= Behavioral Science & Policy =

Behavioral Science & Policy is a dual peer-reviewed academic journal. It is a joint publication of the Behavioral Science and Policy Association and the Brookings Institution Press. The journal was first published in 2015; the founding co-editors are Craig R. Fox (University of California, Los Angeles) and Sim B Sitkin (Duke University).

== Scope ==
The journal is primarily aimed at public, private and government sector policymakers, and articles must demonstrate both the empirical basis and the specific implications for policy and practice. The journal is dual-reviewed by a policy editor and an editor for the specific disciplinary field; they are then sent to outside referees, and, if accepted, professionally edited to ensure accessibility to scientists, lay readers and policy makers

The journal publishes in the disciplinary domains of behavioral economics, cognitive and brain science, organizational science, social psychology, political science, decision marketing and management sciences, and sociology. Policy areas include financial decision making, education, technology and innovation, health, justice and ethics, management and labor and energy and environment. The current senior policy editor is Carol Graham of the Brookings Institution.
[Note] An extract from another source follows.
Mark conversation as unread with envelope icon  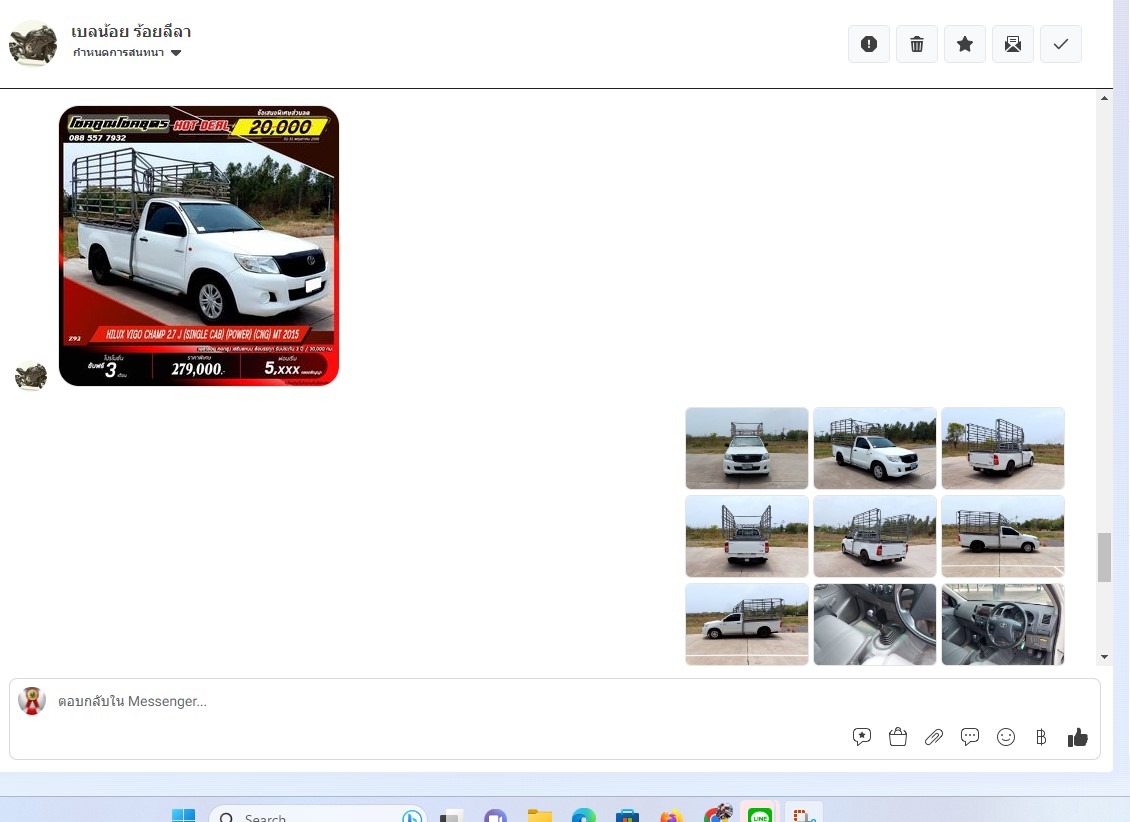(1013, 44)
The main journal accepts: proposals (≈2,500 words), reports (≈3,000 words), findings (≈4,000) and reviews (≈5,000 words). It also publishes invitations, or requests from policymakers for contributions from behavioral scientists on a particular policy issue

== Indexing and access ==
Behavioral Science & Policy is abstracted and indexed in SCOPUS, Medline, and Project MUSE. The journal's ISSN is 2379-4607 (print) and ISSN 2379-4615 (online). The accepted articles are available open access until the completion date of an issue; they are subsequently subscription access only.